Жить, чтобы рассказывать о жизни - Маркес Габриэль Гарсиа. Страница 20
Для ежедневных домашних дел он всегда носил полотняные штаны с подтяжками, мягкие башмаки и вельветовую кепку с козырьком. Для воскресной мессы, которую он почти никогда не пропускал, разве что по соображениям высшей силы или по каким-то знаменательным датам и памятным дням, он одевался в полный костюм из белого льна с целлулоидным воротничком и черным галстуком. Эти скудные случаи, без сомнения, заслужили для него славу сумасброда и спесивца.
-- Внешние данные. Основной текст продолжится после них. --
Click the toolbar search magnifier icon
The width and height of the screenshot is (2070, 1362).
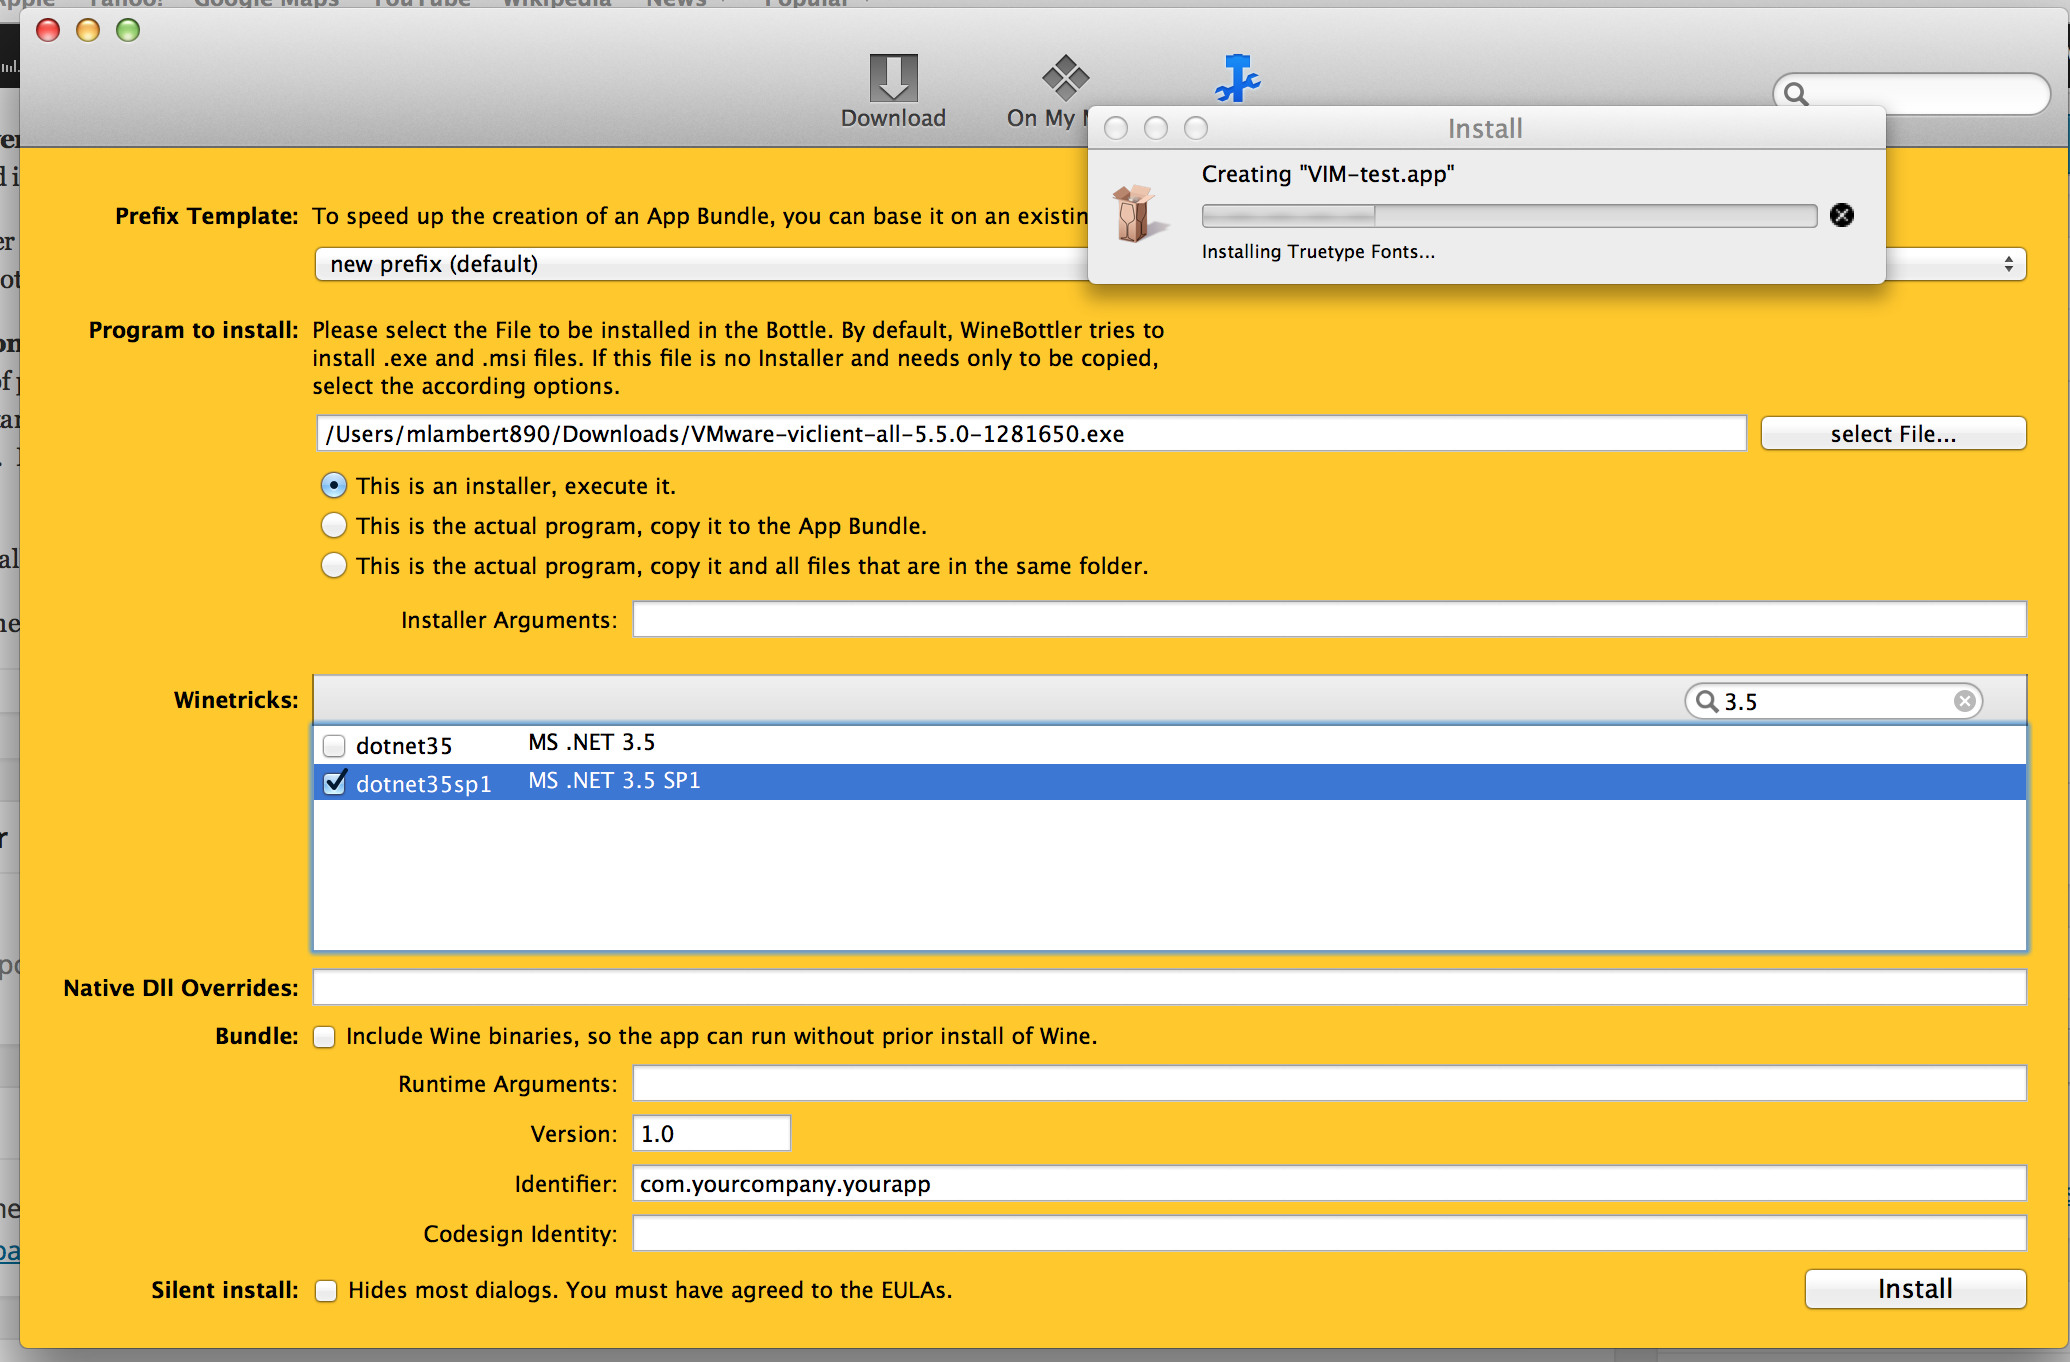[x=1796, y=94]
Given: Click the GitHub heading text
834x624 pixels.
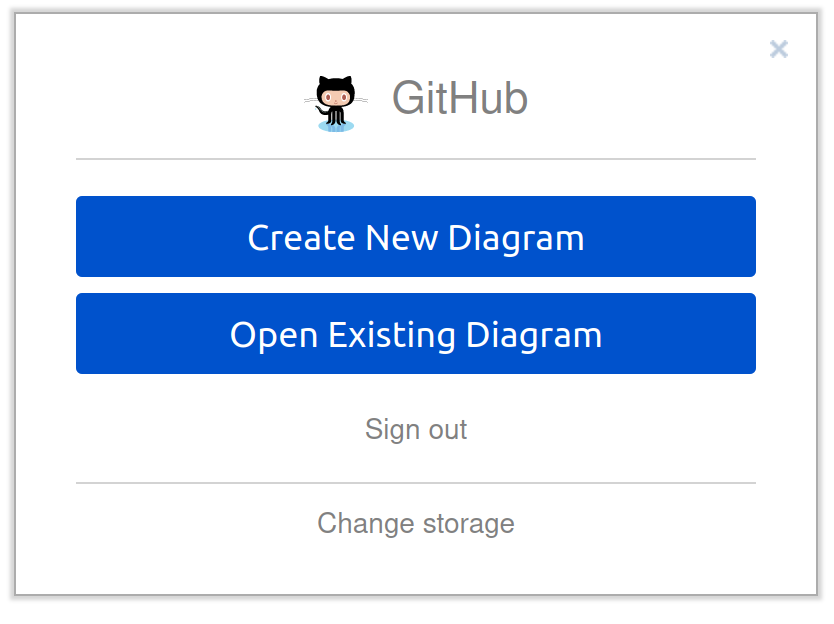Looking at the screenshot, I should tap(460, 98).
Впечатление, которое у меня осталось по сию пору, — что все, что имелось в доме, существовало для него. Это был образцовый патриархальный брак в матриархальном обществе, в котором мужчина был абсолютным монархом в доме, которым правила его жена. Скажем прямо: он был мачо. То есть мужчина чудесной мягкости в семье, которой он стыдился на публике, пока его жена сжигала себя, чтобы сделать его счастливым.
Бабушка с дедушкой совершили еще одно путешествие в Барранкилью в дни, когда отмечалось столетие смерти Симона Боливара в декабре 1930-го, чтобы присутствовать при рождении моей сестры Аиды Росы, четвертой в семье. Возвращаясь в Катаку, они увезли с собой Марго, которой было немногим больше года, и мои родители остались с Луисом Энрике и новорожденной. Мне стоило труда привыкнуть к перемене, потому что Марго прибыла в дом как существо из другой жизни, хилая и дикая, и с непроницаемым внутренним миром. Когда ее увидела Абигайль, мать Луиса Кармело Корреа, она не поняла, зачем бабушка с дедушкой взяли на себя груз подобных обязательств. «Эта девочка — не жилица», — сказала она. Во всяком случае, то же самое говорили обо мне, потому что я плохо ел, потому что моргал, потому что случаи, которые я рассказывал, казались им такими чудовищными, что они верили лжи, не думая, что большая часть была точно по-другому. Только годы спустя я узнал, что доктор Барбоса был единственным, кто защищал меня с мудрым аргументом: «Ложь детей — это признак большого таланта».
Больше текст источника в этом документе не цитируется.